The work that we are called to do in the world hasn’t changed either. We are still called to bind up the broken, to offer healing and kindness, to welcome the stranger, to offer love to all of our neighbors, to protect the vulnerable, to tend this beautiful blue-green globe, our home.

There is much for us to do in the days to come, especially for those among us who are experiencing anger, grief, fear, confusion and loss. First, to allow ourselves the time to find a place of stability and wholeness. Grieve well, friends, but don’t stay there. Find a way forward: commit anew to work that heals and makes the world more whole, give time to people who need it, feed the hungry, love your friends, discover what new possibility for service there might be ahead.

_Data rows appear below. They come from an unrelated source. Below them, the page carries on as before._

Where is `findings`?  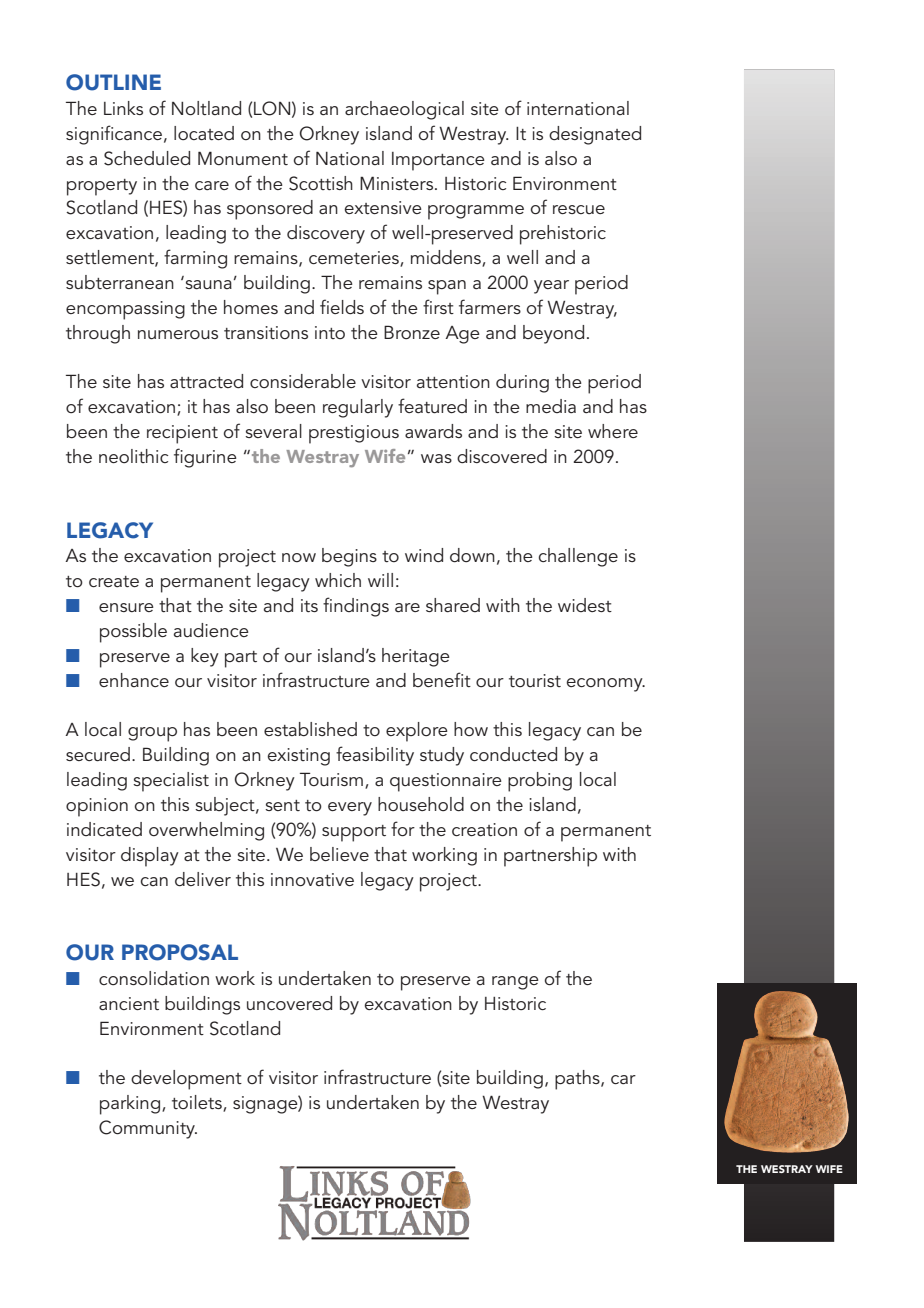
findings is located at coordinates (356, 607).
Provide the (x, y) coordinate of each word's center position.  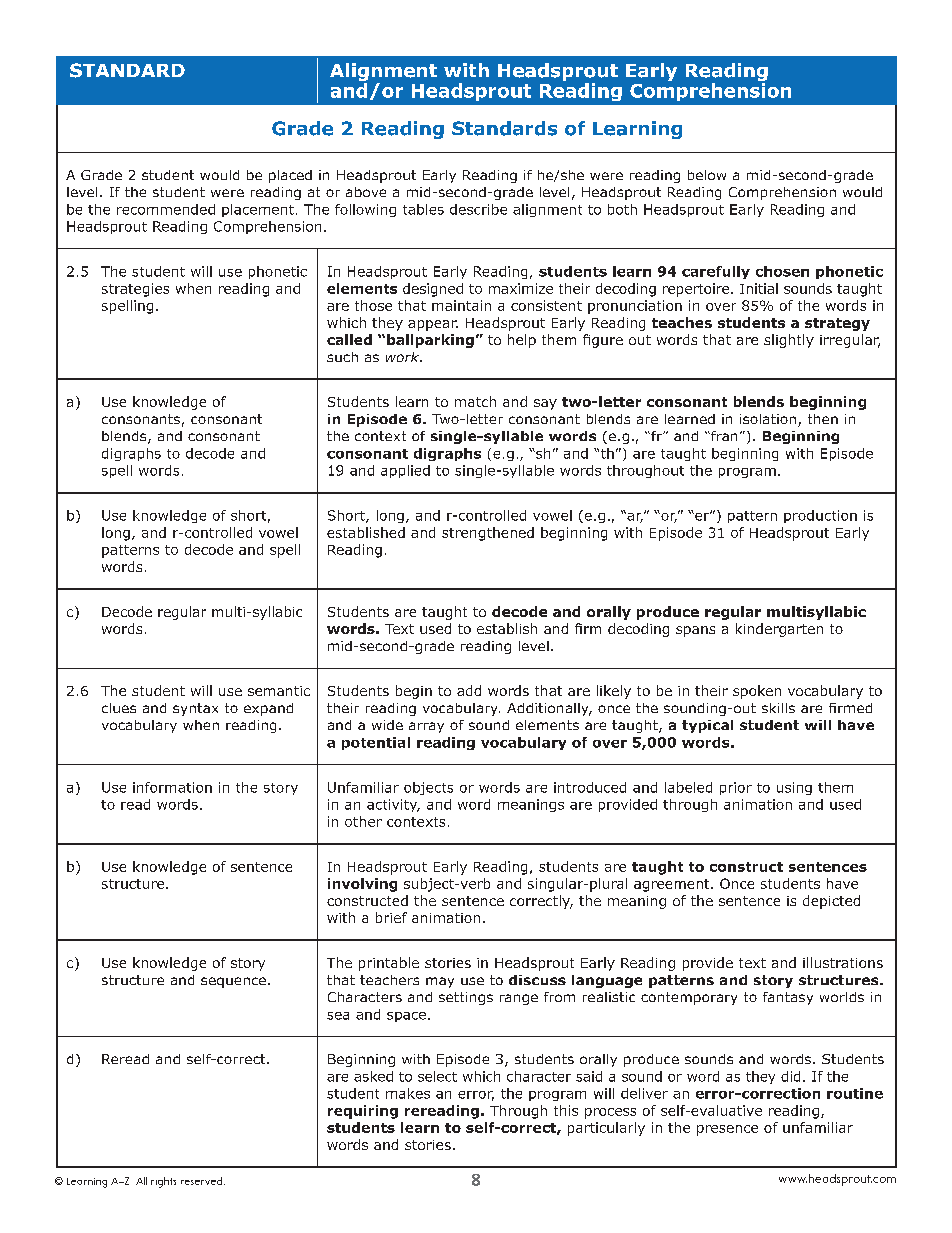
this (566, 1110)
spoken (757, 692)
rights (163, 1182)
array (426, 727)
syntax (195, 709)
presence (727, 1130)
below (707, 175)
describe (478, 209)
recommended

Most importantly, begin to consider how you might listen to those you think of as the opposition or the other. For me, one of the clearest learnings in the last 24 hours has been to see that I need to find ways to hear the stories and pain and fear of people who see the world so very differently from me. If we are to find a way forward, it must be together, and the only way to do that is to pause to listen deeply, discard our imaginings of what the story might be, and begin to form pathways forward for us in deeper community.

I leave you with the words that ended our service last Sunday written by Reinhold Niebuhr:

Nothing that is worth doing can be achieved in our lifetime; therefore we must be saved by hope.

Nothing which is true or beautiful or good makes complete sense in any immediate context of history; therefore we must be saved by faith.

Nothing we do, however virtuous, can be accomplished alone; therefore we must be saved by love.

No virtuous act is quite as virtuous from the standpoint of our friend or foe as it is from our standpoint. Therefore we must be saved by the final form of love which is forgiveness.